KBR tunnel to set GHMC back by Rs 3,000 crore
The Centre said the corporation should not touch trees inside the park’s first boundary wall as it was under the ESZ
Hyderabad: The GHMC will be required to spend around Rs 3,000 crore to dig its proposed 1.38-km tunnel under the KBR Park junction. After conducting a pre-feasibility study, civic body officials said that the corporation should spend about 15 times more towards land acquisition, digging the rocky terrain and to construct the tunnel 10 metres below the road surface.
Way back in 2015, the government had proposed to develop six junctions around KBR National Park by building multi-level flyovers under the Strategic Road Development Programme. This required felling of more than 1,300 trees for widening roads.
To facilitate this, it proposed to modify the Eco-Sensitive Zone (ESZ) and finalised reduction of the park’s walkway to between three metres and 29.8 metres from the present 25 metres to 35 metres from its boundary.
Five years later, in 2020, the Union ministry of environment and forests cleared the proposal while an expert committee of the ministry sought a detailed report after conducting a public hearing over the draft notification.
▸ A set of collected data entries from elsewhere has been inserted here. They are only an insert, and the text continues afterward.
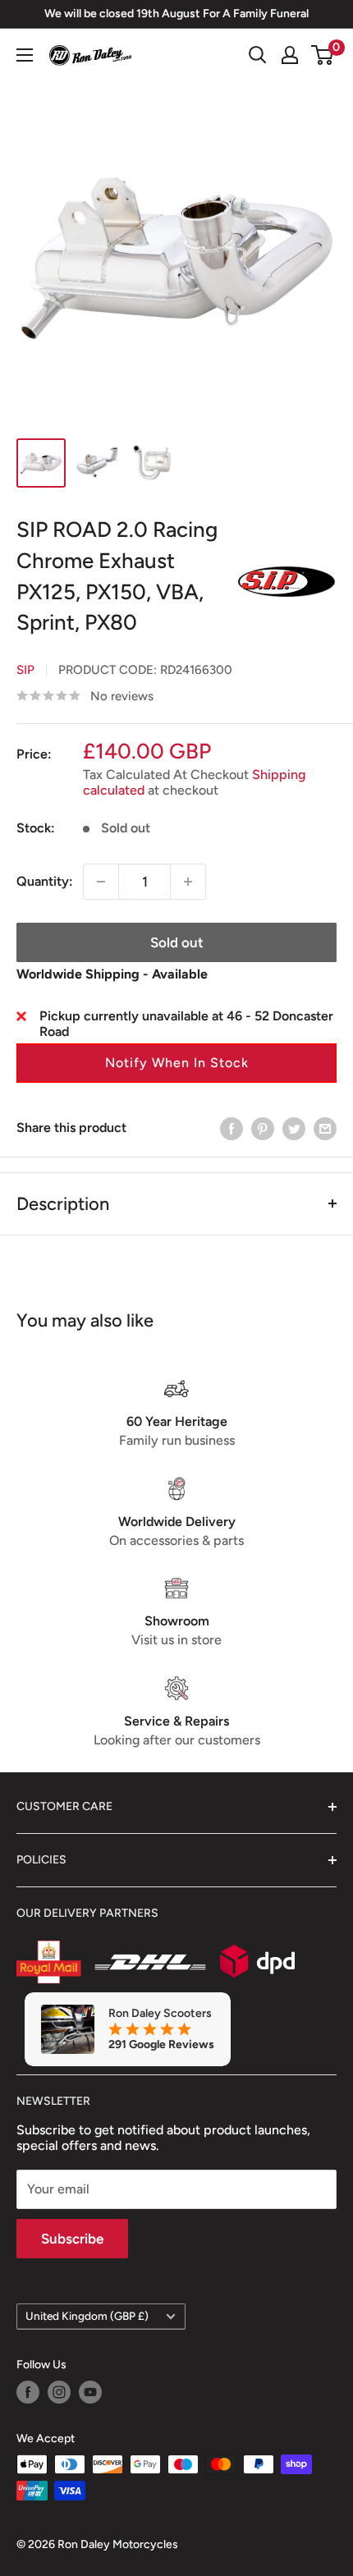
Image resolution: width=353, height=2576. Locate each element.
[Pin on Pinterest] (262, 1128)
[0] (323, 55)
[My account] (290, 55)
The Centre said the corporation should not touch trees inside the park’s first boundary wall as it was under the ESZ and those out of the second boundary wall were not.
Citing this, the GHMC officials decided to construct four flyovers at the KBR junction —at Jubilee Hills checkpost junction (level two) and at Road No. 45 junction (level one).
The official said that only four of six skyways would be constructed. The corporation decided to construct flyovers at Maharaja Agrasen junction (Road No. 12) and Cancer Hospital junction (Road No. 10). The estimated cost to execute the skyways would be Rs 322.92 crore.
Overall the corporation has to translocate 800 trees for the project. In case the tunnel is not dug, it has to translocate 270 trees on the 1.38 km stretch.
A senior GHMC official, requesting anonymity, said that during the pre-feasibility test the corporation concluded that it involved an expenditure of Rs 3,000 crore to execute the project. There was a need to provide ventilation and emergency exits as a contingency plan. The latter implied that they had to acquire expensive lands opposite the park’s stretch.
"For a tunnel to be viable it should be at least 5 km long. The KBR Park tunnel does meet any of the requirements, If constructed it could be the most expensive project in the city. We will be hiring a consultant to prepare the DPR. If the project is found not viable, the corporation will be left with no other option but to translocate 270 trees in the 1.38 km stretch," the official added.